記事:
..........

長時間労働が常態化すると、勤務時間の長さが原因で会社を辞めたいと感じる方も少なくないでしょう。どれくらいの時間を労働に費やしたらつらく感じるのかは、人によって異なりますが、最低限守るべき基準は労働基準法で定められています。

これを超えて残業をしているのであれば、会社が法律違反をしている可能性があり、残業代が支払われていないのであれば労働者には残業代を請求する権利があります。

この記事では、労働基準法が定める労働時間のルールを解説するとともに、長時間労働が原因で会社を辞める場合に確認するべきポイント、未払いの残業代を請求する方法などを解説します。

1、労働基準法で定める労働時間の基準

まずは、法律で労働時間の基準がどのように定められているのかを知っておきましょう。

..........

記述課題 A: 記録のうち、「Where should I click to: Click」を含む行から始めて記録の最終行までを、「番号」と「内容」の2列からなるMarkdownの表として出力してください。空行は省き、画像は表に含めないでください。
記事と記録は互いに無関係です。

抜粋データ:
..........

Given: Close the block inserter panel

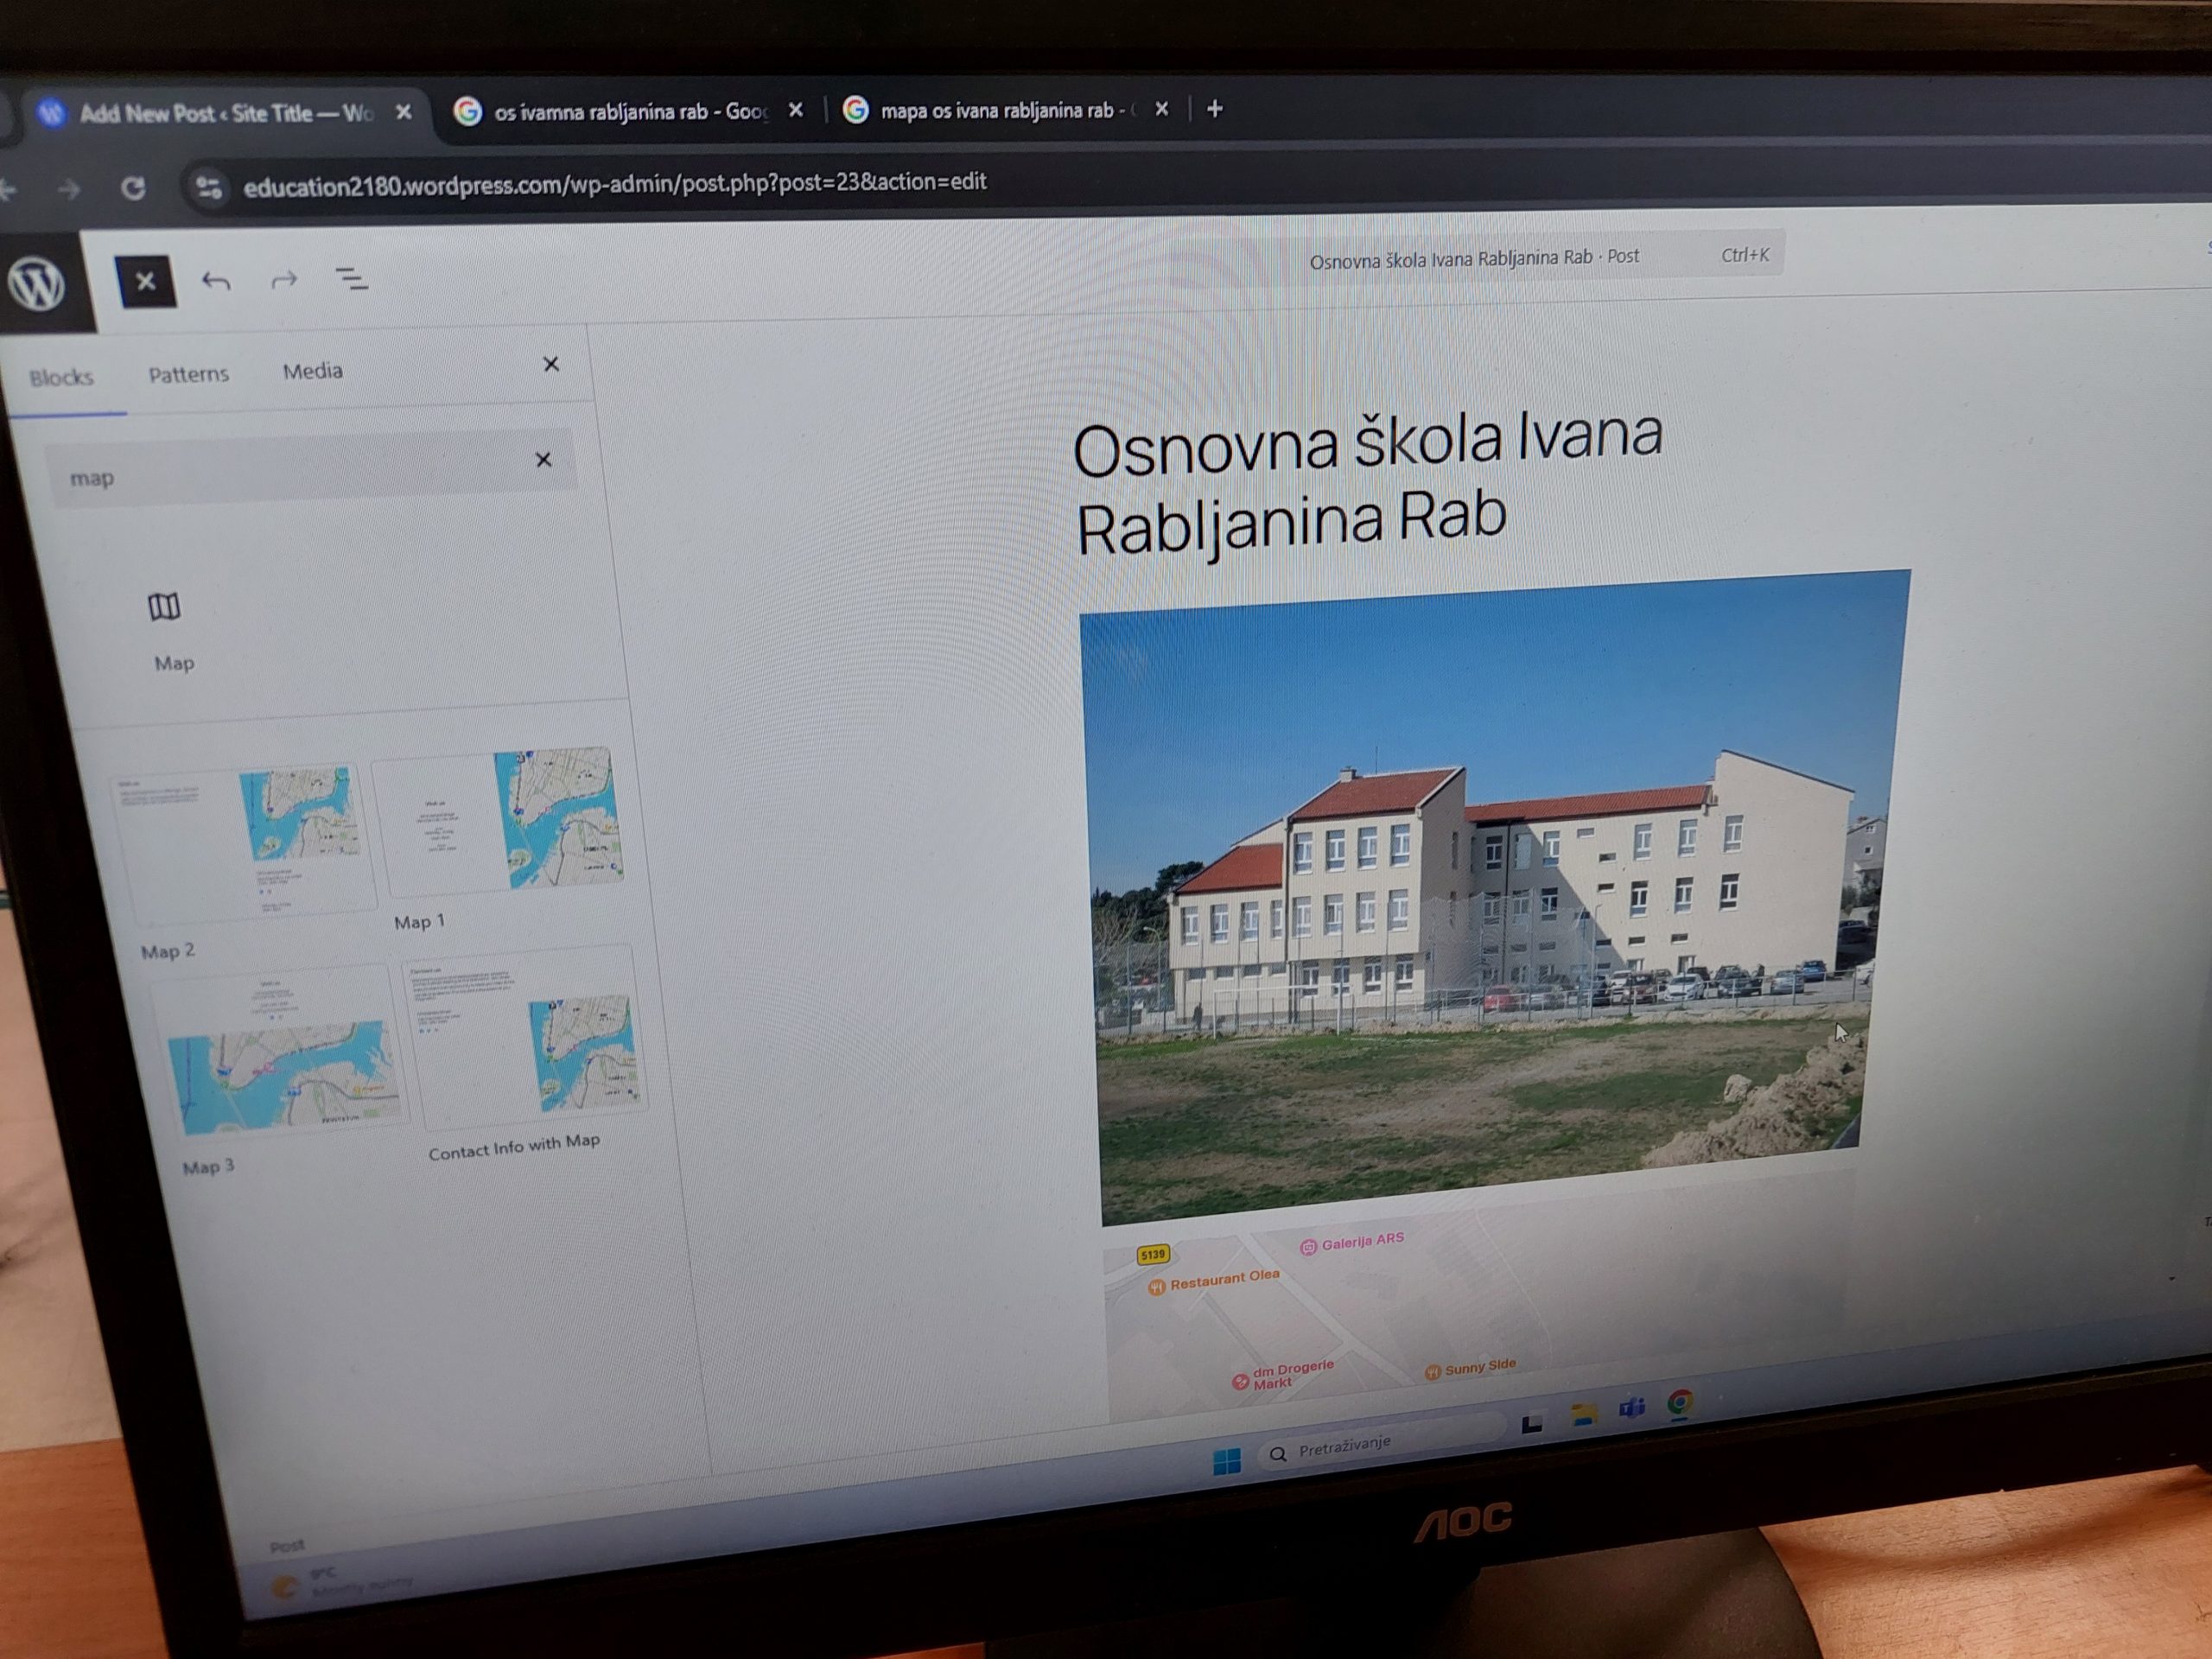Looking at the screenshot, I should click(x=551, y=364).
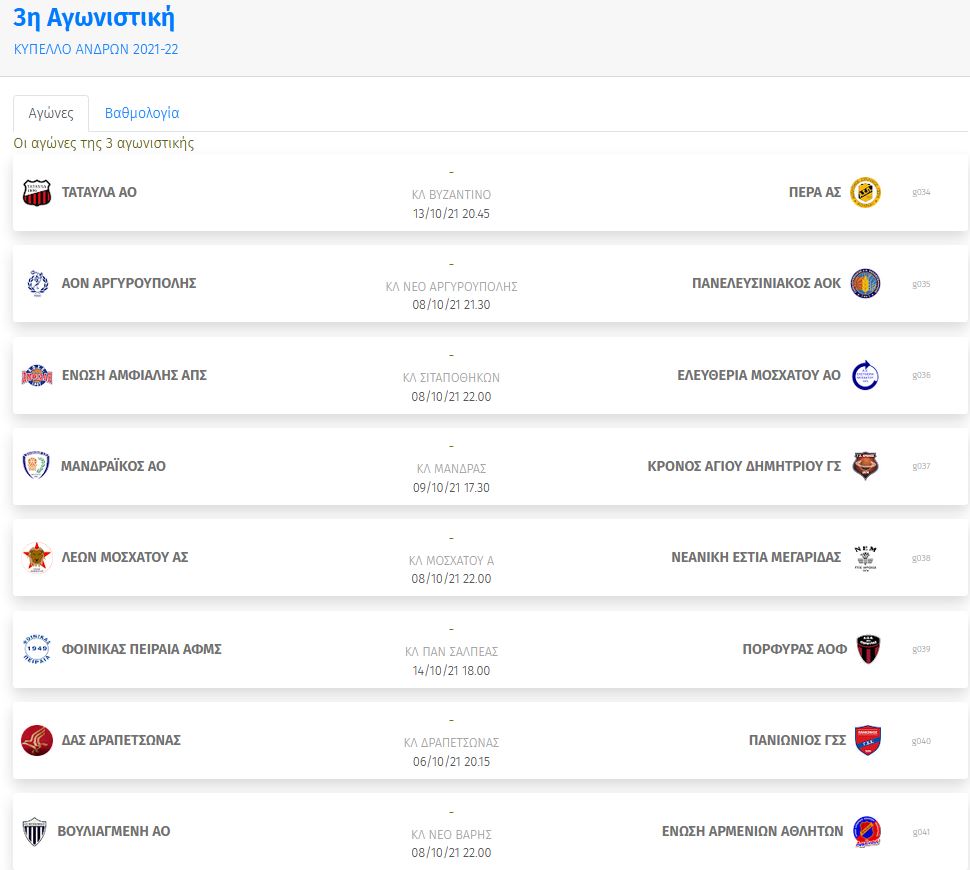Click the ΕΝΩΣΗ ΑΜΦΙΑΛΗΣ ΑΠΣ logo
Screen dimensions: 970x870
37,375
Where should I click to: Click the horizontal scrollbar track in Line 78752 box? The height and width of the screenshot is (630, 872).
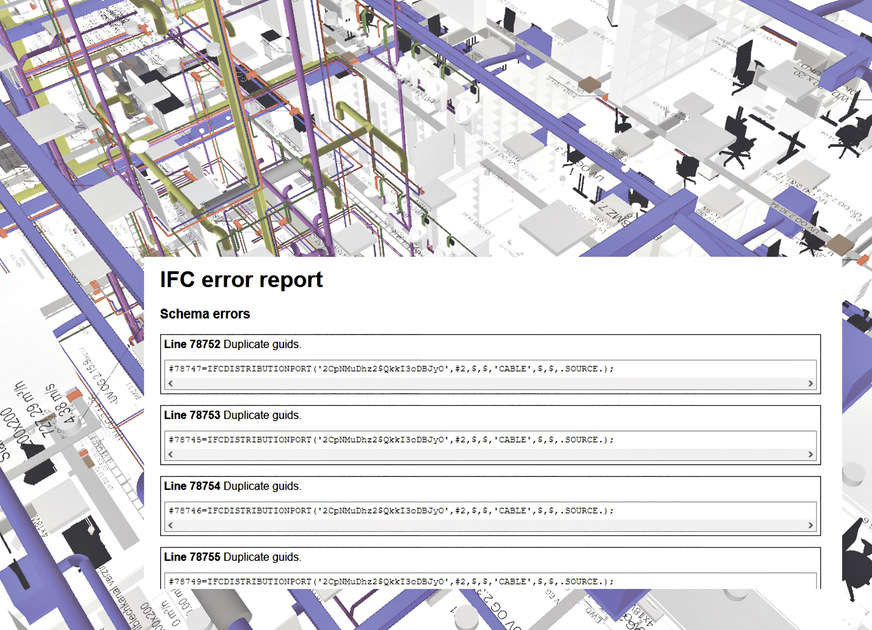(490, 383)
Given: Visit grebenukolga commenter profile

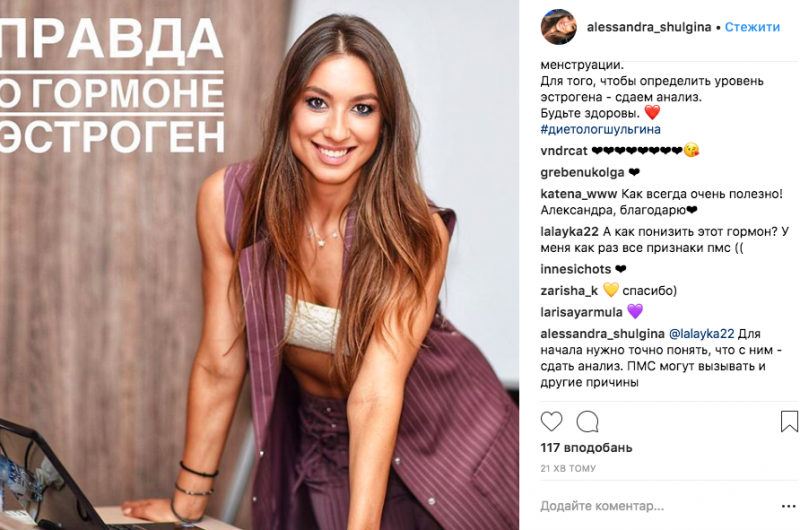Looking at the screenshot, I should [582, 172].
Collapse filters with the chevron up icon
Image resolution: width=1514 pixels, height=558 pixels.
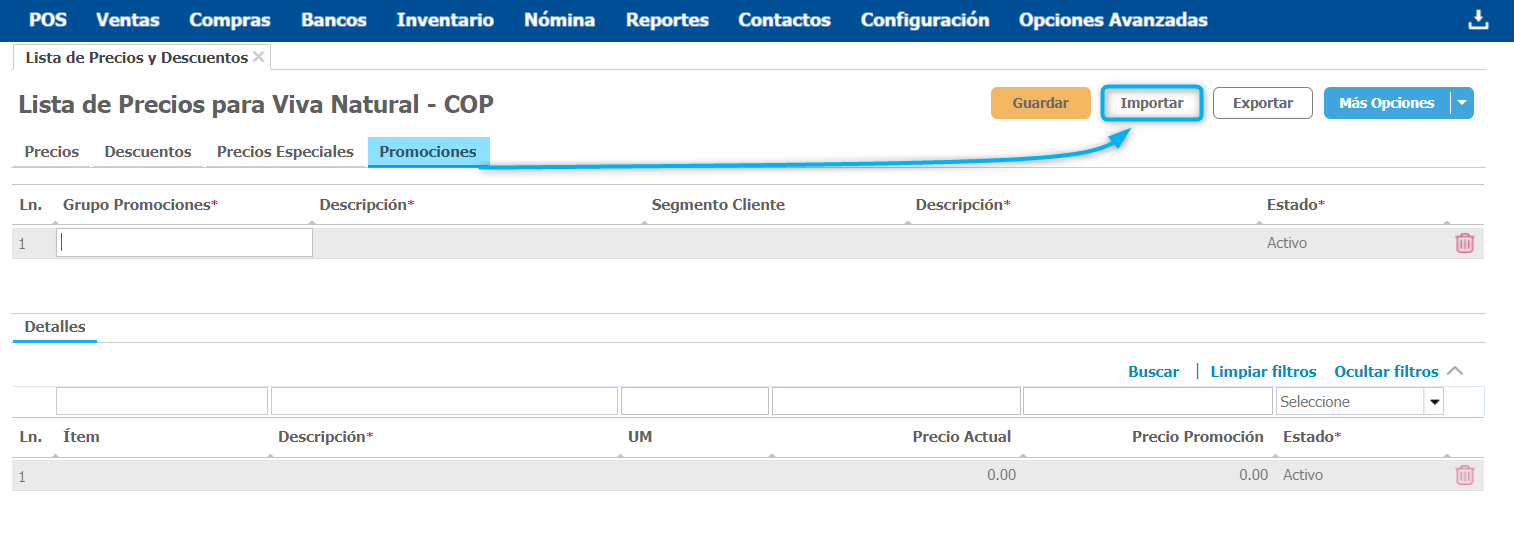pos(1455,371)
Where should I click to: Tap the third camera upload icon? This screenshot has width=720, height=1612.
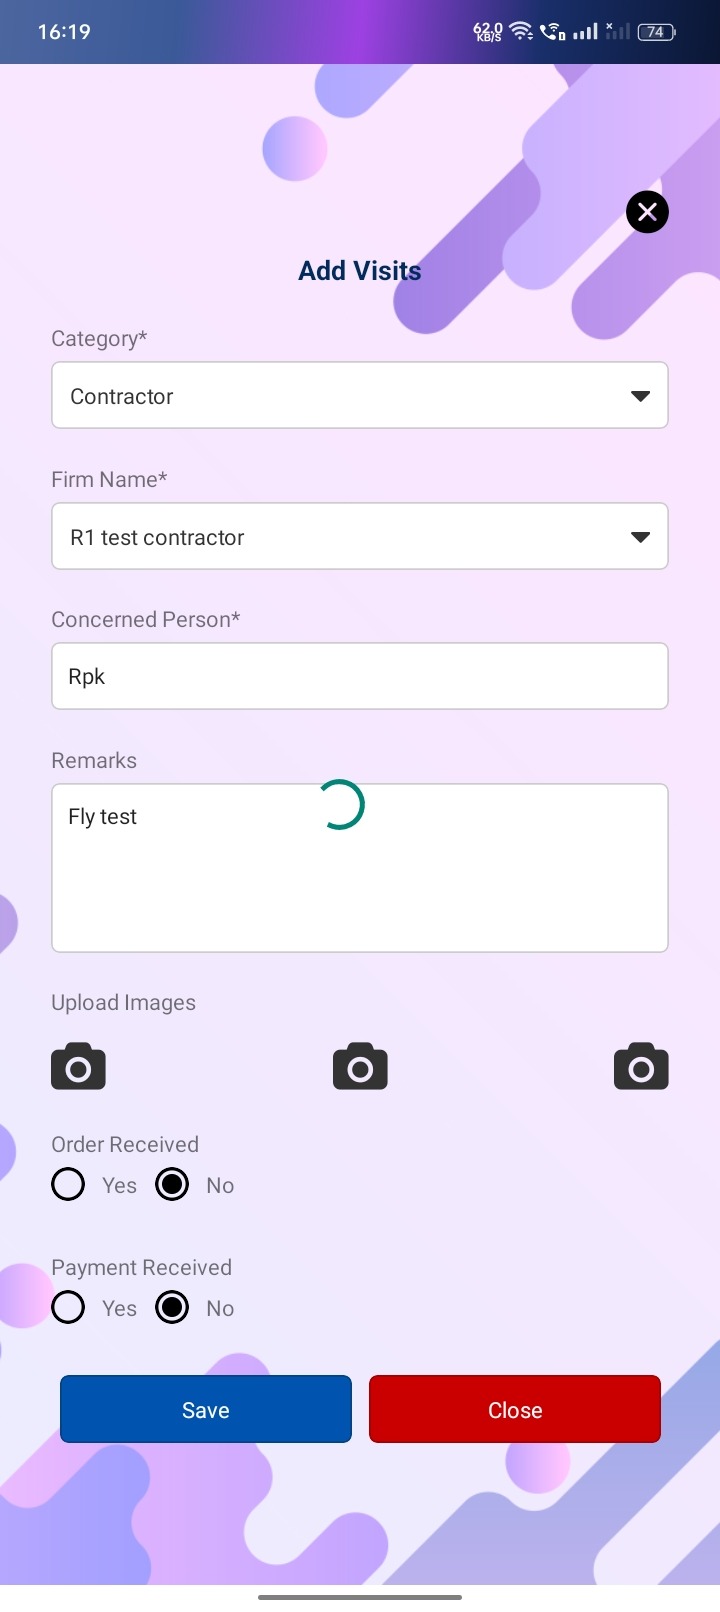[x=641, y=1066]
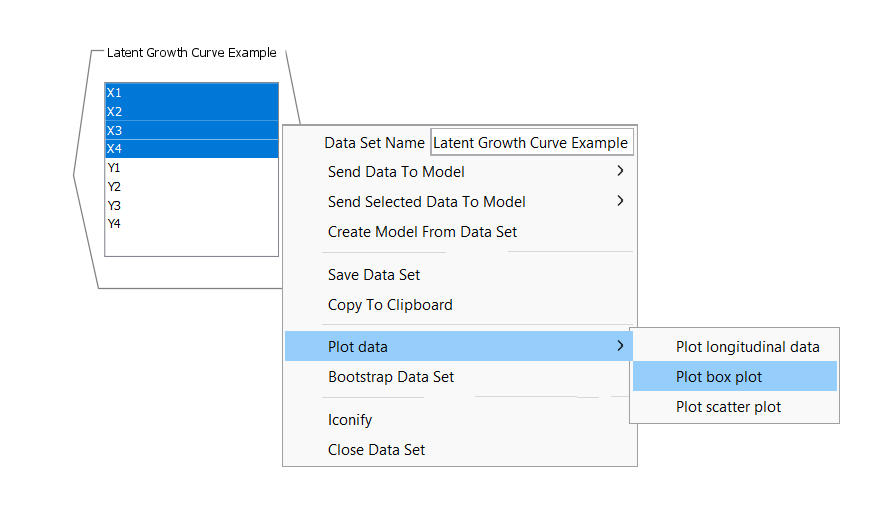The image size is (892, 516).
Task: Choose the Y4 variable row
Action: coord(190,224)
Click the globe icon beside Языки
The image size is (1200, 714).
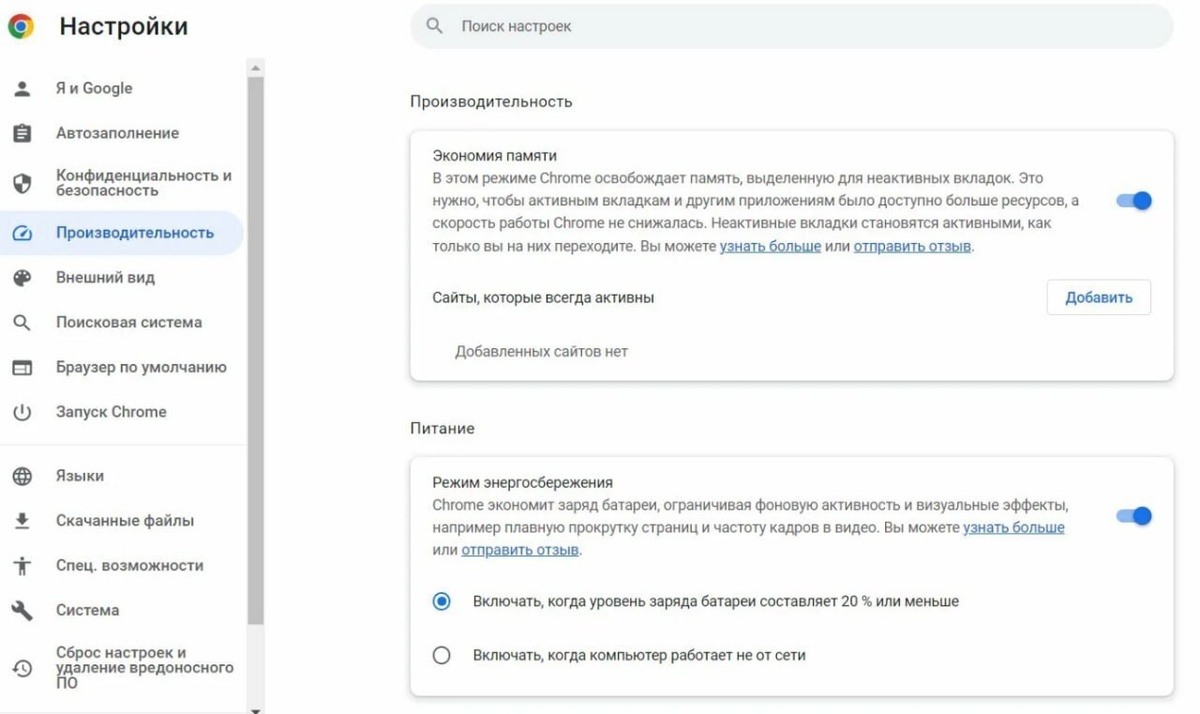point(22,477)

..........

記述課題 B: 記事中の次の一文を英語に翻訳してください：「どれくらいの時間を労働に費やしたらつらく感じるのかは、人によって異なりますが、最低限守るべき基準は労働基準法で定められています。」

詳細な解答 A:
| 番号 | 内容 |
|---|---|
| 1 | Where should I click to: Click the horizontal scrollbar track in Line 78752 box? The height and width of the screenshot is (630, 872). |
| 2 | (490, 383) |
| 3 | Given: Visit grebenukolga commenter profile |
| 4 | Looking at the screenshot, I should [582, 172]. |
| 5 | Collapse filters with the chevron up icon |
| 6 | Image resolution: width=1514 pixels, height=558 pixels. |
| 7 | pos(1455,371) |
| 8 | Where should I click to: Tap the third camera upload icon? This screenshot has width=720, height=1612. |
| 9 | [x=641, y=1066] |
| 10 | The image size is (892, 516). |
| 11 | Task: Choose the Y4 variable row |
| 12 | Action: coord(190,224) |
| 13 | Click the globe icon beside Языки |
| 14 | The image size is (1200, 714). |
| 15 | point(22,477) |

詳細な解答 B: How much time spent working makes it feel hard differs from person to person, but the minimum standards that must be observed are set out in the Labor Standards Act.